## Data to use
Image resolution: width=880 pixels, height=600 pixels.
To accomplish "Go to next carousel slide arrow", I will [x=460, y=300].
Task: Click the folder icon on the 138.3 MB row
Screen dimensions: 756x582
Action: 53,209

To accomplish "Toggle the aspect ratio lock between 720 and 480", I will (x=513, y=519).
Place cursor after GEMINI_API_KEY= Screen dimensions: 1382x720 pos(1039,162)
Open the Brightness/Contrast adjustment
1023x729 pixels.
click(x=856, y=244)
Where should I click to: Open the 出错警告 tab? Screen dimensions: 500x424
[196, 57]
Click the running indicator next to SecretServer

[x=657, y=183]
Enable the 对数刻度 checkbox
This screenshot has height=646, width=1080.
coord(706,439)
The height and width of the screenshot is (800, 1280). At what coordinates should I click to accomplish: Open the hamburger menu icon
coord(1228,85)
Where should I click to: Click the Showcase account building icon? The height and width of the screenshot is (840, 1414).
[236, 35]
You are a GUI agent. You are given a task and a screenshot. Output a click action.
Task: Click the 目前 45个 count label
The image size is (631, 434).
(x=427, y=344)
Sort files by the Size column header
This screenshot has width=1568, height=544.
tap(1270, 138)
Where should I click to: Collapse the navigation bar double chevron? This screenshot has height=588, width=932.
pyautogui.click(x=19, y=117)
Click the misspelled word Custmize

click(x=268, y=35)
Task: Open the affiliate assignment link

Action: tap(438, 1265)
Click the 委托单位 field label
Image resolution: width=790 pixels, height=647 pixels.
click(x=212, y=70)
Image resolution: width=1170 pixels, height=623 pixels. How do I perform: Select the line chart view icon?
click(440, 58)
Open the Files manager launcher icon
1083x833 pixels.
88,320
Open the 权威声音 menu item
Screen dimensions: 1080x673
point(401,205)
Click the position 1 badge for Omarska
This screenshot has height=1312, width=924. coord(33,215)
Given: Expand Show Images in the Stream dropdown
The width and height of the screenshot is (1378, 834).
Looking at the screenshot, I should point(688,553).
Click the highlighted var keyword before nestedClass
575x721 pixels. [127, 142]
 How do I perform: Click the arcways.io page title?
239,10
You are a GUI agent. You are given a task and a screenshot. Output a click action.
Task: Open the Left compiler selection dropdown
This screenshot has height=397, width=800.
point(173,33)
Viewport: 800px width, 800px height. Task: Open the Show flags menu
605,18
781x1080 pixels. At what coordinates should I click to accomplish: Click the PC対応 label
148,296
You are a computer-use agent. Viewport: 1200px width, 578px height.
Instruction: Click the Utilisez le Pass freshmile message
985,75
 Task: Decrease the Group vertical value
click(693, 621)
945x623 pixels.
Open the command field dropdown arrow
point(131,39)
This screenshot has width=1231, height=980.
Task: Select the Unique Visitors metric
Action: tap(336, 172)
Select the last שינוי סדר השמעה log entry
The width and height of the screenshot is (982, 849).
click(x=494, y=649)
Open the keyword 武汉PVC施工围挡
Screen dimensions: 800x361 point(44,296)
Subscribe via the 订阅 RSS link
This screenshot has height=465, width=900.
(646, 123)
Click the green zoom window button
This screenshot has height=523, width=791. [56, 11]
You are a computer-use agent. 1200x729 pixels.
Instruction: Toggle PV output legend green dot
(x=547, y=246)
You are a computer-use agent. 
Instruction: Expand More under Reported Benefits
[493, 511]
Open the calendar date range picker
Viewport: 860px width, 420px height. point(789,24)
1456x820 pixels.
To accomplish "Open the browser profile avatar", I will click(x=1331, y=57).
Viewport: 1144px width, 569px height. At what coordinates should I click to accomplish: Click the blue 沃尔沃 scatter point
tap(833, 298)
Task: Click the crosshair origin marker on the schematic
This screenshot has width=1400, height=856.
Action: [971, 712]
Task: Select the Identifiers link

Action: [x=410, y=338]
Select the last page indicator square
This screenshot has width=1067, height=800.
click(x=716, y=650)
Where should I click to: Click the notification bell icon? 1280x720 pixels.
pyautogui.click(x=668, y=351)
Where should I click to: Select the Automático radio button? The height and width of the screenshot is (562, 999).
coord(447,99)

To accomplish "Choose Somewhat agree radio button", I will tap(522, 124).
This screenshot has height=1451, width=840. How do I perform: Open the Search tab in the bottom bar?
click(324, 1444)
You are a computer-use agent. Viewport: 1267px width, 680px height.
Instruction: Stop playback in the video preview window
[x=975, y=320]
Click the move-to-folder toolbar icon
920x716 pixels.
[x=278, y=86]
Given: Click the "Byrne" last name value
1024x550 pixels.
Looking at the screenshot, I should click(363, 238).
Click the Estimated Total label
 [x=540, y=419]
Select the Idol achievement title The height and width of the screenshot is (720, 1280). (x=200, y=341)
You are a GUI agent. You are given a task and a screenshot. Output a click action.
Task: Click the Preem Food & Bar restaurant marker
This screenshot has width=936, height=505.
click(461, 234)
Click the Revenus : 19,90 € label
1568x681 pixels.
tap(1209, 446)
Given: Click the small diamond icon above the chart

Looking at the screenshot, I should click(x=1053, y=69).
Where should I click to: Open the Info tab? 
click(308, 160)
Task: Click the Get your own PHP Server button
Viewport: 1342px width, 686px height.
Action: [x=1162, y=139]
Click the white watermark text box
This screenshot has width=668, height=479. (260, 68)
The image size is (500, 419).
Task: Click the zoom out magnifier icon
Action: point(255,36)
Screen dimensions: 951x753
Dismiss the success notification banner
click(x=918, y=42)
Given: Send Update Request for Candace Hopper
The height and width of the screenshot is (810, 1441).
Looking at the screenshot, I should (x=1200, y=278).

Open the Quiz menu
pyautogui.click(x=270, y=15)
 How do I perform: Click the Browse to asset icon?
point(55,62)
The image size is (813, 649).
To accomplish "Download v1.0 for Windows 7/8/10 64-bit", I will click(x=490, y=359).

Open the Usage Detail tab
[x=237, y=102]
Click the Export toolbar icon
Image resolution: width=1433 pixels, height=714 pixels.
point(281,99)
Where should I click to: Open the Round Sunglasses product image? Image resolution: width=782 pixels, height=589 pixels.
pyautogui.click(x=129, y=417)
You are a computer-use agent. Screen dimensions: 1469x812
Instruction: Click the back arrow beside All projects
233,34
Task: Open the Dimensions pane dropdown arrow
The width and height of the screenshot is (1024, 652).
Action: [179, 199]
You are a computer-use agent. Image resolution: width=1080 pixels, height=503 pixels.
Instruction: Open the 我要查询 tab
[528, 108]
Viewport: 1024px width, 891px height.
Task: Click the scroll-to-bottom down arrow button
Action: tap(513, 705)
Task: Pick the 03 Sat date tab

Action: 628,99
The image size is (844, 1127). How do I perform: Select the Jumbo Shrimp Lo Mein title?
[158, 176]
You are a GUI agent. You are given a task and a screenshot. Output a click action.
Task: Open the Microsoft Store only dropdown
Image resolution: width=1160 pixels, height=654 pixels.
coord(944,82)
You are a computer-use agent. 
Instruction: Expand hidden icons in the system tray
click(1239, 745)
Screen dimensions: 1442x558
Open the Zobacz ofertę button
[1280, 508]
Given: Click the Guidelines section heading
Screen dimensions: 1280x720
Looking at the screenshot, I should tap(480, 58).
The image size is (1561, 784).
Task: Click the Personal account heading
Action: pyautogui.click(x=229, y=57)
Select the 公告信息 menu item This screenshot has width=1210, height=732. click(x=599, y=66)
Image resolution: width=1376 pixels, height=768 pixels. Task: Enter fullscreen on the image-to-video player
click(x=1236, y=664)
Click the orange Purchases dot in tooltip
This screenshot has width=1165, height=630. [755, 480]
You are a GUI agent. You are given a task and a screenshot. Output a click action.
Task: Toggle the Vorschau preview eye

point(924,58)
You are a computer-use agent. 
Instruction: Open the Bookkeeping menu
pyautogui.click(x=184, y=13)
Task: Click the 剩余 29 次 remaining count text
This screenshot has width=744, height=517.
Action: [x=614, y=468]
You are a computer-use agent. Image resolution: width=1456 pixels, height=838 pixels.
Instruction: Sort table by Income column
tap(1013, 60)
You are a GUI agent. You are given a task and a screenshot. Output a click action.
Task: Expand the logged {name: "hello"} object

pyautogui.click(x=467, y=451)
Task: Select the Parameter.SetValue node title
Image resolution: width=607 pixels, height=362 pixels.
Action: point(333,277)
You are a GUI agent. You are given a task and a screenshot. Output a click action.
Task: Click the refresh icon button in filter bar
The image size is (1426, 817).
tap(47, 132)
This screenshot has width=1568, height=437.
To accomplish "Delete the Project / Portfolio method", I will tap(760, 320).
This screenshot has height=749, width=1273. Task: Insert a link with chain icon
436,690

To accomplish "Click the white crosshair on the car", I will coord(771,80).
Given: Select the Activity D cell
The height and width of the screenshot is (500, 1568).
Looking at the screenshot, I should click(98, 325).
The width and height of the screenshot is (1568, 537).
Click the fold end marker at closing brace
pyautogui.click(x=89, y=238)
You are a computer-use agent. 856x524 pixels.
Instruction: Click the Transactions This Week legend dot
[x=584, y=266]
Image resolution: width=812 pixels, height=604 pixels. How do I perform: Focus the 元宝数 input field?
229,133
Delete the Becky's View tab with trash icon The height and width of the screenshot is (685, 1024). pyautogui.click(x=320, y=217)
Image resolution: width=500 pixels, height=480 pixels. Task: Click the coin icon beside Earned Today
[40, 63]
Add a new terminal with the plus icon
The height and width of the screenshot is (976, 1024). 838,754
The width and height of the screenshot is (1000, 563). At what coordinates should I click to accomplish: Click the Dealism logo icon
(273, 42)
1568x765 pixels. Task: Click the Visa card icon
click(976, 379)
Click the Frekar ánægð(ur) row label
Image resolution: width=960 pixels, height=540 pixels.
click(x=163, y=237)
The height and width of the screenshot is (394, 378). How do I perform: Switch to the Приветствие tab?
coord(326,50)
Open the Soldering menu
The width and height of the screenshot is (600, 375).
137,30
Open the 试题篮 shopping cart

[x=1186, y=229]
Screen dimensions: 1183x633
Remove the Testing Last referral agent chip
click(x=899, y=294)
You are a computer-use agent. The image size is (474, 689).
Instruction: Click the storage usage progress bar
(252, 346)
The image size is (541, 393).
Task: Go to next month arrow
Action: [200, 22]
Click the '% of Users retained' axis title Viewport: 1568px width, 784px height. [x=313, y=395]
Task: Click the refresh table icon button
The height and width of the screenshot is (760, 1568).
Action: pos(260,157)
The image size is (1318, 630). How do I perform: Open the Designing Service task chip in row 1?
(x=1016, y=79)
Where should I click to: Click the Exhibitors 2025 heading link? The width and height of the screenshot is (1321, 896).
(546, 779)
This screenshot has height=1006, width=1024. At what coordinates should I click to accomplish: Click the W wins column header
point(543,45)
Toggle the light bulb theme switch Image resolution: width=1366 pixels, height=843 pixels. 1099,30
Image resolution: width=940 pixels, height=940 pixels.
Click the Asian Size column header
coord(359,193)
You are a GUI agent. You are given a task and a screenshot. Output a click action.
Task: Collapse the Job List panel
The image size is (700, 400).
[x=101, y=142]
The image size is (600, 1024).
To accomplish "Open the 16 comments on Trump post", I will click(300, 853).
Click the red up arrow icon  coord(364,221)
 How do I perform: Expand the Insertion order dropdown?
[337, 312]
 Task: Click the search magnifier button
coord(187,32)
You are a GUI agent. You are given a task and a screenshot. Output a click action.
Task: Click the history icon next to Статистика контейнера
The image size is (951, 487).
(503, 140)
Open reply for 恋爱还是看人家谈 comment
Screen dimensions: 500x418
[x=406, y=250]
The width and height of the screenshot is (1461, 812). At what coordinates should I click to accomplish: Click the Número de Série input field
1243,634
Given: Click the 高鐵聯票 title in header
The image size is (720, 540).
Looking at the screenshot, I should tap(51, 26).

## Required action
Copy out precisely the lines from the line with "Click the Asian Size column header" to the line with "The image size is (600, 1024)." in the material above, including those two lines and omitting all the rest.

## Your solution
Click the Asian Size column header
coord(359,193)
You are a GUI agent. You are given a task and a screenshot. Output a click action.
Task: Collapse the Job List panel
The image size is (700, 400).
[x=101, y=142]
The image size is (600, 1024).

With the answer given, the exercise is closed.